On my system the if-based version, runs in about 0.35 seconds, while the match-based version runs in about 0.72 seconds, compiled with -O to remove the recursion from both.

If I compile using #[inline(never)] on the if-based findh() function, I see the asm (rustc 1.9.0-nightly (b12b4e4e3 2016-03-17)):

_ZN5findh20h23cdf1eac3cc0c77eaaE:
    leaq    -1(%rdx,%rdx), %rax
    .align    16, 0x90
.LBB0_1:
    movq    %rax, %r8
    imulq    %rdx, %r8
    decq    %rdx
    addq    $-2, %rax
    cmpq    %rcx, %r8
    ja    .LBB0_1
    xorl    %eax, %eax
    cmpq    %rcx, %r8
    cmovaeq    %r8, %rax
    retq

While the match-based version gives:

_ZN5findh20hbde3eb7bf24af692faaE:
    leaq    -1(%rdx,%rdx), %r8
    jmp    .LBB0_1
    .align    16, 0x90
.LBB0_7:
    addq    $-1, %rdx
    addq    $-2, %r8
.LBB0_1:
    movq    %r8, %rax
    imulq    %rdx, %rax
    xorl    %r9d, %r9d
    cmpq    %rcx, %rax
    movb    $-1, %r10b
    jb    .LBB0_3
    movb    $1, %r10b
.LBB0_3:
    je    .LBB0_5
    movb    %r10b, %r9b
.LBB0_5:
    testb    %r9b, %r9b
    je    .LBB0_9
    movzbl    %r9b, %eax
    cmpl    $1, %eax
    je    .LBB0_7
    xorl    %eax, %eax
.LBB0_9:
    retq

I’ve also tried to compile the match-based code with -C opt-level=3 -C target-cpu=native but the result is the same.

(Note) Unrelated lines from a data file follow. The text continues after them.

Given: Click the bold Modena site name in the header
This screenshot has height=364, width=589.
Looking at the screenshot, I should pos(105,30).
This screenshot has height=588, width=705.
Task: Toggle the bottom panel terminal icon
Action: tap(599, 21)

Can Rustc improve to compile the match-based version about as well as the if-based version, or do I have to expect this kind of match-induced pessimization?


#2

if / match may not be the whole story. Just reversing the two tests in the if version is enough to significantly change the generated code (playpen). Presumably std::u64::cmp has the comparisons internally in the bad order for this code.


#3

I played a bit with cmp implementations: http://is.gd/cRuiq4

In LLVM IR, it looks like cmp is the same as my u64elg (equal, less, greater), but I didn’t look at rust source to confirm this is really true. That produces asm with two jumps, and so do u64egl and u64gel. The rest look better with only one jump in u64leg, u64lge, and u64gle. I’m not fluent in LLVM IR, but it looks like the jumps correspond directly to the select clauses.

I’m not sure if this information is really actionable, but I thought it was interesting.


#4

Your if and match examples have differently ordered branches. Could you reorder the branches to be the same and measure again?


#5

OK, the faster was the if-based version, so I’ve reordered the match-based version:

#[inline(never)]
fn findh(pent: u64, h: u64) -> u64 {
    let hex = h * (2 * h - 1);
    match hex.cmp(&pent) {
        Greater => findh(pent, h - 1),
        Less => 0,
        Equal => hex,
    }
}

The run-time (without #[inline(never)]) is the same, about 0.71 seconds, and the asm is:

_ZN5findh20hf87ab16ab6986693faaE:
    leaq    -1(%rdx,%rdx), %r8
    jmp    .LBB0_1
    .align    16, 0x90
.LBB0_7:
    decq    %rdx
    addq    $-2, %r8
.LBB0_1:
    movq    %r8, %rax
    imulq    %rdx, %rax
    xorl    %r9d, %r9d
    cmpq    %rcx, %rax
    movb    $-1, %r10b
    jb    .LBB0_3
    movb    $1, %r10b
.LBB0_3:
    je    .LBB0_5
    movb    %r10b, %r9b
.LBB0_5:
    movzbl    %r9b, %r10d
    cmpl    $255, %r10d
    je    .LBB0_8
    testb    %r9b, %r9b
    je    .LBB0_9
    jmp    .LBB0_7
.LBB0_8:
    xorl    %eax, %eax
.LBB0_9:
    retq

#6

Looks like a performance bug to me.


#7

I have not yet started filing bug reports for Rust… so are you willing to do it?